- _INSTRUCTIONS FOR THE TASK_
Copy every one of the lines below without changing anything.

[Recorded data]
+---+
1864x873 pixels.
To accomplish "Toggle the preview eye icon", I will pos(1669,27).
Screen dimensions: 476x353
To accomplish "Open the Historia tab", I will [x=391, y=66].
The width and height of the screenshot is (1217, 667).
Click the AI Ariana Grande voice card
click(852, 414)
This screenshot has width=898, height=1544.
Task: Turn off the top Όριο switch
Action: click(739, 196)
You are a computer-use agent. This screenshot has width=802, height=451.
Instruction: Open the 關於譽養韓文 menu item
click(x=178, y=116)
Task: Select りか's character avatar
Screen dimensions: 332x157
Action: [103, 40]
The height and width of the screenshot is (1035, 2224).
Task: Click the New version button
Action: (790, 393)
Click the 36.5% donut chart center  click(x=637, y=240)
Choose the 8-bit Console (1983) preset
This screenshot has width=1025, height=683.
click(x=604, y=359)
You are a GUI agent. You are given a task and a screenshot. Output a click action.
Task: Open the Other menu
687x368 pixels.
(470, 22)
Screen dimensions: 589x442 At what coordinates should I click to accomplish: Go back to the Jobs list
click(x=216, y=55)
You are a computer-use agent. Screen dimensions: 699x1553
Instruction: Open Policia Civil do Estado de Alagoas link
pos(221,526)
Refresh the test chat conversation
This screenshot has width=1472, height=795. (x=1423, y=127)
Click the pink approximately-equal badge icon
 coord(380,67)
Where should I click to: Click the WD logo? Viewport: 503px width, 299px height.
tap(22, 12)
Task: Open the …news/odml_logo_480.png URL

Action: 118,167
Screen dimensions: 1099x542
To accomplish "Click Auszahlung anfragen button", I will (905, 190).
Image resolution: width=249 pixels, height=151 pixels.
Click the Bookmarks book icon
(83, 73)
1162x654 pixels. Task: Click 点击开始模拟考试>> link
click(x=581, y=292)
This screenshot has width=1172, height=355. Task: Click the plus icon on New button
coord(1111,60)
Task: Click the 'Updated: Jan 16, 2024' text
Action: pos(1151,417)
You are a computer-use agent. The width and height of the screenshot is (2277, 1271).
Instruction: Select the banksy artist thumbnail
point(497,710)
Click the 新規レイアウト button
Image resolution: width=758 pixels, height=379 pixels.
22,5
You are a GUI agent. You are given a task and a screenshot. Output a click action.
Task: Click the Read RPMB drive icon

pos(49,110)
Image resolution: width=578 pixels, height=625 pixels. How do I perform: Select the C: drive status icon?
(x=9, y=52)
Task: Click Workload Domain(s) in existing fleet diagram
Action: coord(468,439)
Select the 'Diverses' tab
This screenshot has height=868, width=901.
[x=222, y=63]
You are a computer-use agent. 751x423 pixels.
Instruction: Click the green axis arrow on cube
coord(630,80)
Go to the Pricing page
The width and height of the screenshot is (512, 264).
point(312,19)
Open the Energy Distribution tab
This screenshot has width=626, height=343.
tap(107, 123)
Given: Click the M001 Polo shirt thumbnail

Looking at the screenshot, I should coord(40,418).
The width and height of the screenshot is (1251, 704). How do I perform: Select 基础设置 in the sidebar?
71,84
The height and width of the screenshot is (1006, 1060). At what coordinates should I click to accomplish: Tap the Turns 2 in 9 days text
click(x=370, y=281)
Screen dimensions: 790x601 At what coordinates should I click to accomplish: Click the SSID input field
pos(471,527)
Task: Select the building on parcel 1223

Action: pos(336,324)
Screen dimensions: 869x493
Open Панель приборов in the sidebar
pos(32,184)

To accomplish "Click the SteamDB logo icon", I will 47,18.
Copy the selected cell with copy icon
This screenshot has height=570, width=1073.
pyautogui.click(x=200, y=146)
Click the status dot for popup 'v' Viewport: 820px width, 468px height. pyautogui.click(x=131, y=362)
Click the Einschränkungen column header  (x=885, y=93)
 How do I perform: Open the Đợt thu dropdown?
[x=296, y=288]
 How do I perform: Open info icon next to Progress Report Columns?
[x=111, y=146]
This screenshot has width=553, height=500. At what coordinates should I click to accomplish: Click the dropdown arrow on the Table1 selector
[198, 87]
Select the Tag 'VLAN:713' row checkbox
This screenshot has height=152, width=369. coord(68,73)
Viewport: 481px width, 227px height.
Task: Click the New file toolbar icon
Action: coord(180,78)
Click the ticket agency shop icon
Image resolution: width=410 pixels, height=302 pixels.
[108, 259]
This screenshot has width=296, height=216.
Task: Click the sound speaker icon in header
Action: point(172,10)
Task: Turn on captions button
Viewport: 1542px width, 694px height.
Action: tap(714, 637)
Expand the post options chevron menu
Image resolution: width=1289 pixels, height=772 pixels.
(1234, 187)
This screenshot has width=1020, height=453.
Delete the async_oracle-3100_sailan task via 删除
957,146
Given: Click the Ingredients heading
+---+
- _ANSWER TO THIS PROBLEM_
1864x873 pixels.
To accomplish "Toggle the preview eye icon", I will pos(1669,27).
Screen dimensions: 476x353
To accomplish "Open the Historia tab", I will [x=391, y=66].
The width and height of the screenshot is (1217, 667).
Click the AI Ariana Grande voice card
click(852, 414)
This screenshot has width=898, height=1544.
Task: Turn off the top Όριο switch
Action: click(739, 196)
You are a computer-use agent. This screenshot has width=802, height=451.
Instruction: Open the 關於譽養韓文 menu item
click(x=178, y=116)
Task: Select りか's character avatar
Screen dimensions: 332x157
Action: [103, 40]
The height and width of the screenshot is (1035, 2224).
Task: Click the New version button
Action: (790, 393)
Click the 36.5% donut chart center  click(x=637, y=240)
Choose the 8-bit Console (1983) preset
This screenshot has width=1025, height=683.
click(x=604, y=359)
You are a GUI agent. You are given a task and a screenshot. Output a click action.
Task: Open the Other menu
687x368 pixels.
(470, 22)
Screen dimensions: 589x442 At what coordinates should I click to accomplish: Go back to the Jobs list
click(x=216, y=55)
You are a computer-use agent. Screen dimensions: 699x1553
Instruction: Open Policia Civil do Estado de Alagoas link
pos(221,526)
Refresh the test chat conversation
This screenshot has width=1472, height=795. (x=1423, y=127)
Click the pink approximately-equal badge icon
 coord(380,67)
Where should I click to: Click the WD logo? Viewport: 503px width, 299px height.
tap(22, 12)
Task: Open the …news/odml_logo_480.png URL

Action: 118,167
Screen dimensions: 1099x542
To accomplish "Click Auszahlung anfragen button", I will (905, 190).
Image resolution: width=249 pixels, height=151 pixels.
Click the Bookmarks book icon
(83, 73)
1162x654 pixels. Task: Click 点击开始模拟考试>> link
click(x=581, y=292)
This screenshot has width=1172, height=355. Task: Click the plus icon on New button
coord(1111,60)
Task: Click the 'Updated: Jan 16, 2024' text
Action: pos(1151,417)
You are a computer-use agent. The width and height of the screenshot is (2277, 1271).
Instruction: Select the banksy artist thumbnail
point(497,710)
Click the 新規レイアウト button
Image resolution: width=758 pixels, height=379 pixels.
22,5
You are a GUI agent. You are given a task and a screenshot. Output a click action.
Task: Click the Read RPMB drive icon

pos(49,110)
Image resolution: width=578 pixels, height=625 pixels. How do I perform: Select the C: drive status icon?
(x=9, y=52)
Task: Click Workload Domain(s) in existing fleet diagram
Action: coord(468,439)
Select the 'Diverses' tab
This screenshot has height=868, width=901.
[x=222, y=63]
You are a computer-use agent. 751x423 pixels.
Instruction: Click the green axis arrow on cube
coord(630,80)
Go to the Pricing page
The width and height of the screenshot is (512, 264).
point(312,19)
Open the Energy Distribution tab
This screenshot has width=626, height=343.
tap(107, 123)
Given: Click the M001 Polo shirt thumbnail

Looking at the screenshot, I should coord(40,418).
The width and height of the screenshot is (1251, 704). How do I perform: Select 基础设置 in the sidebar?
71,84
The height and width of the screenshot is (1006, 1060). At what coordinates should I click to accomplish: Tap the Turns 2 in 9 days text
click(x=370, y=281)
Screen dimensions: 790x601 At what coordinates should I click to accomplish: Click the SSID input field
pos(471,527)
Task: Select the building on parcel 1223

Action: pos(336,324)
Screen dimensions: 869x493
Open Панель приборов in the sidebar
pos(32,184)

To accomplish "Click the SteamDB logo icon", I will 47,18.
Copy the selected cell with copy icon
This screenshot has height=570, width=1073.
pyautogui.click(x=200, y=146)
Click the status dot for popup 'v' Viewport: 820px width, 468px height. pyautogui.click(x=131, y=362)
Click the Einschränkungen column header  (x=885, y=93)
 How do I perform: Open the Đợt thu dropdown?
[x=296, y=288]
 How do I perform: Open info icon next to Progress Report Columns?
[x=111, y=146]
This screenshot has width=553, height=500. At what coordinates should I click to accomplish: Click the dropdown arrow on the Table1 selector
[198, 87]
Select the Tag 'VLAN:713' row checkbox
This screenshot has height=152, width=369. coord(68,73)
Viewport: 481px width, 227px height.
Task: Click the New file toolbar icon
Action: coord(180,78)
Click the ticket agency shop icon
Image resolution: width=410 pixels, height=302 pixels.
[108, 259]
This screenshot has width=296, height=216.
Task: Click the sound speaker icon in header
Action: point(172,10)
Task: Turn on captions button
Viewport: 1542px width, 694px height.
Action: tap(714, 637)
Expand the post options chevron menu
Image resolution: width=1289 pixels, height=772 pixels.
(1234, 187)
This screenshot has width=1020, height=453.
Delete the async_oracle-3100_sailan task via 删除
957,146
Given: Click the Ingredients heading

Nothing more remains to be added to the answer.